> Page text
•••

In the elementary schools of our district, everyone was fighting to get onto their classroom’s one or two Mac compatible machines, or to use one of the many e-mates (yeah, remember them?), but now, in the Junior Highs, and the few Elementary schools that have been converted into PC only labs, kids are more reluctant to go onto a computer with some boring blueish-greenish background and plain old, cold looking icons, as opposed to their cuddly blue teddy bears of yesteryear.

If even back then, when there was no such thing as a candy colored computer, people were more drawn to the aesthetics of a Mac (since all our school had was all-in-ones), could you imagine what it would be like now, if our schools stocked purple, green and white iMacs and blue and silver G4’s?

•••

> Requirement
Answer these from the passage on school computers:
(a) In the district's elementary schools, what was everyone fighting to get onto?
(b) What type of computers did the writer's school have back then?
(c) Which colors of iMacs does the writer imagine schools stocking?
The records that come next have nothing to do with the passage on school computers.

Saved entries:

•••

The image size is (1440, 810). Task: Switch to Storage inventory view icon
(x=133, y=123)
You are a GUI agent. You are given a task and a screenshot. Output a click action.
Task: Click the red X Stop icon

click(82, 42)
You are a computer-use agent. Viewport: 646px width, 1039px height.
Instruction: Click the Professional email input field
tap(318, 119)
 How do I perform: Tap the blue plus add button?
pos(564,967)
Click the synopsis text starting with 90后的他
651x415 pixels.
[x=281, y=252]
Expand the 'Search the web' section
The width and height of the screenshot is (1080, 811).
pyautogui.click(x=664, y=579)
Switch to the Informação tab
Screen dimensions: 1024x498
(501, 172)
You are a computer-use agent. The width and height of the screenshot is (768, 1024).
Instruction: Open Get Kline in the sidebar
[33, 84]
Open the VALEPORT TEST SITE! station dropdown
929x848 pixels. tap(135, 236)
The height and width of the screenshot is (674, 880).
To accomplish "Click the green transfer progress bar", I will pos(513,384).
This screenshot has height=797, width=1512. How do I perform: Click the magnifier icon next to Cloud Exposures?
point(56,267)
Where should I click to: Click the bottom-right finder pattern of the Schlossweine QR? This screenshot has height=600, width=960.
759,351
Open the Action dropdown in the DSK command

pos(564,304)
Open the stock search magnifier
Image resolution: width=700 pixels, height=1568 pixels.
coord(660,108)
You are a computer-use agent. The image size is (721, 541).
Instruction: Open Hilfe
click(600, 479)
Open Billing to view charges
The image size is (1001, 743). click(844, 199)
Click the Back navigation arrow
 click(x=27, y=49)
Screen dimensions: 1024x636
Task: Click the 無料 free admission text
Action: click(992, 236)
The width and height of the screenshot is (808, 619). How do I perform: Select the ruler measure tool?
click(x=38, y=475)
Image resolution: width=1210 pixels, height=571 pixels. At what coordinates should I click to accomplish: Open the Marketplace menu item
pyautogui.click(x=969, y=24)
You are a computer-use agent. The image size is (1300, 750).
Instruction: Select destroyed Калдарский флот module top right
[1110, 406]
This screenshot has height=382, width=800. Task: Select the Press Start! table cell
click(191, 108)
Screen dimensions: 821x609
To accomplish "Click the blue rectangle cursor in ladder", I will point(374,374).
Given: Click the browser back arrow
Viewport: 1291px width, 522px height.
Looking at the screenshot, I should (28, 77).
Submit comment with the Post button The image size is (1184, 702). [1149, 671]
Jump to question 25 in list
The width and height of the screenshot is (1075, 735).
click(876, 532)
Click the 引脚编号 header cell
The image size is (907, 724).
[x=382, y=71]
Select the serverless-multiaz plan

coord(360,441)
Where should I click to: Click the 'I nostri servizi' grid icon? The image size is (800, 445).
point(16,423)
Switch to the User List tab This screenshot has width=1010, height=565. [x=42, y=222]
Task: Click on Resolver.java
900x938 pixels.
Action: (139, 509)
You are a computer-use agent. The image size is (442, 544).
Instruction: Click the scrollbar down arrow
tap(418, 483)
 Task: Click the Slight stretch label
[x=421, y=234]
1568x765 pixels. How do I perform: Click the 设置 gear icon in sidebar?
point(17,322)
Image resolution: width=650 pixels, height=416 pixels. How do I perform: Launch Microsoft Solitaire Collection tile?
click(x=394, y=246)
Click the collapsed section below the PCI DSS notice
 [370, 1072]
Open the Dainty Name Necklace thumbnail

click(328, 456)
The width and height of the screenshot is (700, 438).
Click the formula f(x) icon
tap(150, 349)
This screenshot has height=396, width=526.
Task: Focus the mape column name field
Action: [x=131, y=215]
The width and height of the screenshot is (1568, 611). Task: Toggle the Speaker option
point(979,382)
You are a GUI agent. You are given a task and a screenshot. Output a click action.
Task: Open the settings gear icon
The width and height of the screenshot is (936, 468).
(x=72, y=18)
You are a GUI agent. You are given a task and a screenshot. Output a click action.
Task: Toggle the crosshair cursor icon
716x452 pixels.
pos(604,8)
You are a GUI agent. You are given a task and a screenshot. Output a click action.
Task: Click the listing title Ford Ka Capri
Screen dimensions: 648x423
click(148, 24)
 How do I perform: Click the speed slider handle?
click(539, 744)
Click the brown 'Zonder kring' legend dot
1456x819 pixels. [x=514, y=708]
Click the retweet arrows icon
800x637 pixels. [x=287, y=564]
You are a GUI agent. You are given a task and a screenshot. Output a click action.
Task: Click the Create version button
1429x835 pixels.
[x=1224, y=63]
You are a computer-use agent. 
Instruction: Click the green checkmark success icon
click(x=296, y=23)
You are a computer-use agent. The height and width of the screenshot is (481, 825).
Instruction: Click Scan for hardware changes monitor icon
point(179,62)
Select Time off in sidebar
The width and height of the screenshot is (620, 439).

•••

> Response to the task
(a) Their classroom's one or two Mac compatible machines, or one of the many e-mates
(b) All-in-ones
(c) Purple, green and white